◆ **Assignment**: Please continue the passage on EUS elastography for pancreatic masses, picking up after its last sentence.

◆ **Document extract**:

Another limitation is that shear wave elastography, as used in a fibroscan, is not available for EUS. EUS elastography is always a comparison between the target and normal tissue; however, to have a really good comparison, the region of interest (ROI) of the target should be at the same level and the same size as the normal tissue, which is very difficult to achieve in routine practice and may explain the differences in cutoff for inflammatory pancreatic masses and pancreatic cancer in published papers.

In the paper from Dietrich’s group published in this journal [4], the authors data analysis covered three types of elastography pattern, which were summarized into two groups: soft lesions, which were lesions less stiff than, or of similar stiffness to, the surrounding pancreatic parenchyma, and stiff lesions, which were lesions stiffer than the parenchyma. This technique is possible because the lesions evaluated in this work were small (mean diameter 11 mm) and surrounded by normal pancreatic parenchyma; however, it should be noted that the technique cannot be used for larger tumors.

Their paper showed important data, giving probably the best indication for EUS elastography, which is that EUS elastography can rule out a diagnosis of malignancy in a pancreatic mass with a high negative predictive value (NPV; 96 %), this being the main interest for EUS elastography, with similar results for the evaluation of lymph nodes (NPV 91.2 % in 101 patients) having been published in 2009 [5].

A recent meta-analysis [6] included 17 studies (1537 patients; 1544 lesions). The goal was to evaluate qualitative EUS elastography, EUS strain ratio elastography, contrast-enhanced EUS (CE-EUS), and EUS-FNA for pancreatic masses. The pooled sensitivity and specificity for qualitative EUS elastography were 97 % and 67 %, respectively; for strain ratio were 98 % and 62 %, respectively; for CE-EUS were 90 % and 76 %, respectively; and for EUS-FNA were 84 % and 96 %, respectively. EUS elastography is a reliable method of distinguishing solid pancreatic masses; the sensitivity and specificity for different diagnostic methods were very close. Both EUS elastography and CE-EUS can be valuable complementary methods to supplement EUS-FNA [7] [8].

◆ **Extracted entries**:
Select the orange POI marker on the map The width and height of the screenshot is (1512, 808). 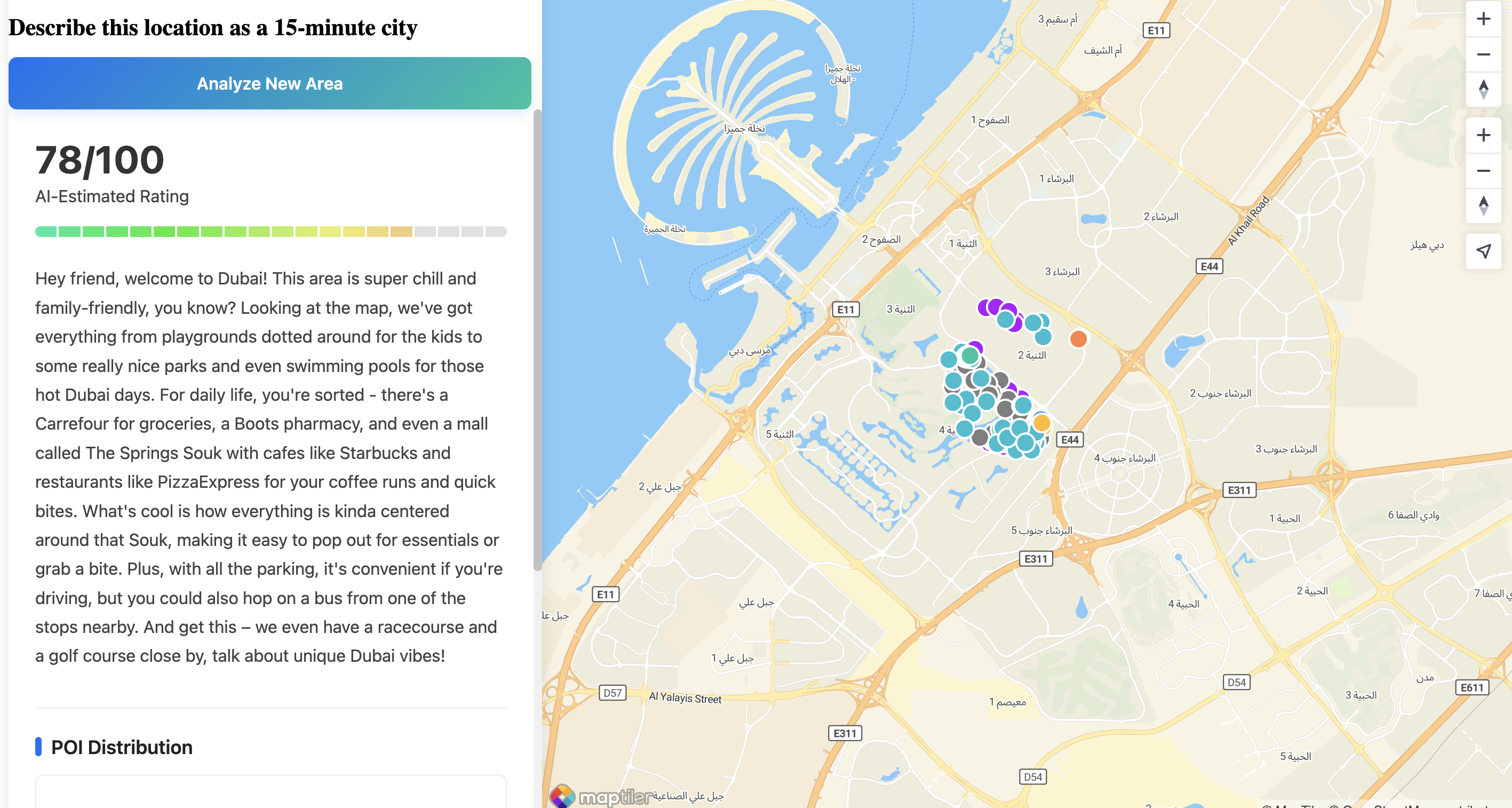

...

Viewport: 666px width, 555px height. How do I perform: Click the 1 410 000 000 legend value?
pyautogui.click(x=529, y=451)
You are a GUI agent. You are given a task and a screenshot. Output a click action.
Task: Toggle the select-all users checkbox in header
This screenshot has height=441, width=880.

---

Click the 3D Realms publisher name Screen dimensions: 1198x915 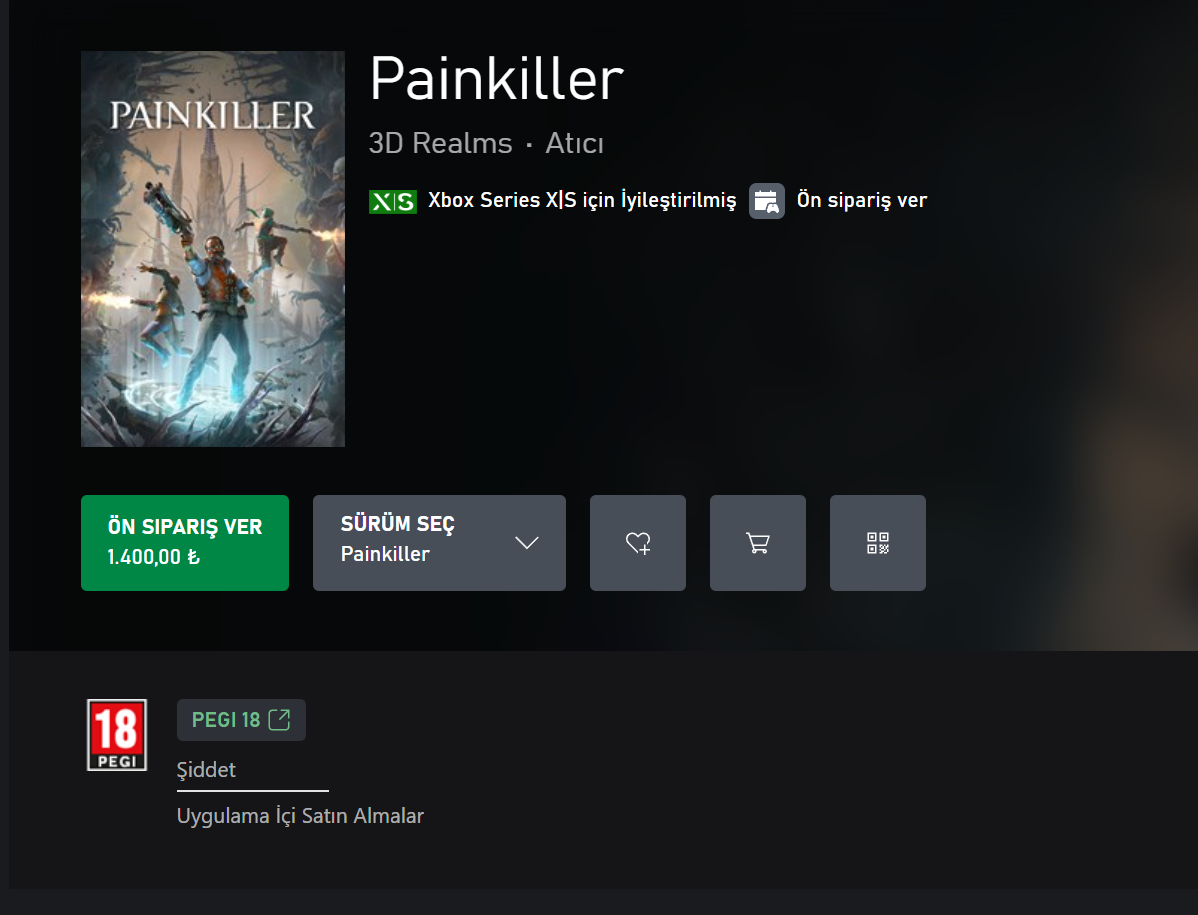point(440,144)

◆ **Task result**:
Today, the systematic combination of contrast-enhanced harmonic EUS (CH-EUS) and elastography have increased the accuracy of each technique and the data can be used in patients who have an inconclusive EUS-FNA. The paper by Dietrich’s group showed the same conclusions, but it would be interesting to know the results of the proposed future study with the use of CH-EUS because 50 % of the small pancreatic lesions were neuroendocrine tumors (NETs) and the diagnosis of NETs is easy with CH-EUS as they are hyperenhancing lesion.

EUS elastography is however not only used for the diagnosis of malignancy in pancreatic masses. A recent paper showed that EUS elastography of the normal pancreatic parenchyma can predict the risk of a pancreatic fistula after a Whipple resection [9], the mean elasticity in patients with a pancreatic fistula being significantly higher than that in patients without a fistula (85.4 vs. 55.6; P < 0.001).

To conclude, EUS elastography is a good tool to exclude malignancy in small pancreatic masses (as shown in the Dietrich paper), and the accuracy of elastography is increased by the use of CH-EUS, but these two techniques cannot replace EUS-FNA and/or EUS-guided fine needle biopsy (FNB). Two negative EUS-FNAs in a pancreatic lesion that is soft and enhancing can however rule out the diagnosis of pancreatic adenocarcinoma in 95 % of patients.